I agree. I'm just saying that when people looking for XML tools see the words "XML," "parser" and "tree" in a description of a Boost library, it may give a certain initial impression or raise expectations. "Boost" has become synonymous for "high quality" for a lot of C++ programmers. So, some of them may think this library includes a "high quality XML parser" that generates "high quality trees." Upon closer examination, potential users will find that property_tree does nothing of the sort, but it does something else well. However, property_tree's users would certainly benefit from a real W3C standard XML parser. Perhaps, their simple projects will grow into more complicated projects over the years, and additional standard XML features would help them manage the complexity. Of course, additional features means additional learning curve, which means additional tutorials may help them along. Even if the current XML (or is it really SGML) parser included with property_tree never matures into a W3C standard XML parser, I wouldn't rule-out the possibility that one day Boost users may want property_tree or program_options or some other Boost program configuration system to let them validate their XML config files, which are after all human editable, susceptible to human errors, and in need of validation. Pardon the rant. Actually, is the parser just an SGML parser? Having just argued for more features, maybe it's actually better to have less. If really all you ever want for property_tree is a simple mark-up format for config files, maybe all this confusion could be avoided by renaming XML to SGML (without DTD support). XML is a subset of SGML in the sense that SGML is less restrictive, so an SGML parser can accept XML files. SGML (ISO 8879) may be a better mark-up standard for property_tree, or at least more suited to property_tree's current intended use-cases and feature set. Daniel Walker

On 4/23/06, Sebastian Redl <sebastian.redl@getdesigned.at> wrote:
Daniel Walker wrote:
Actually, is the parser just an SGML parser?
XML is a subset of SGML. SGML is faaaar more complex.
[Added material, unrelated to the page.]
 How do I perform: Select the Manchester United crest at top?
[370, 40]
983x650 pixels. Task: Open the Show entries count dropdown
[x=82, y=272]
That's what I said: "XML is a subset of SGML in the sense that SGML is less restrictive, so an SGML parser can accept XML files." My point is that we know property_tree doesn't have a full XML parser. Is it accepting files it should reject, rejecting files it should accept, is it closer to permisive SGML or restrictive XML? Daniel Walker

On 4/23/06, Daniel Walker <daniel.j.walker@gmail.com> wrote:
On 4/23/06, Sebastian Redl <sebastian.redl@getdesigned.at> wrote:
Daniel Walker wrote:
Actually, is the parser just an SGML parser?
XML is a subset of SGML. SGML is faaaar more complex.
That's what I said: "XML is a subset of SGML in the sense that SGML is less restrictive, so an SGML parser can accept XML files." My point is that we know property_tree doesn't have a full XML parser. Is it accepting files it should reject, rejecting files it should accept, is it closer to permisive SGML or restrictive XML?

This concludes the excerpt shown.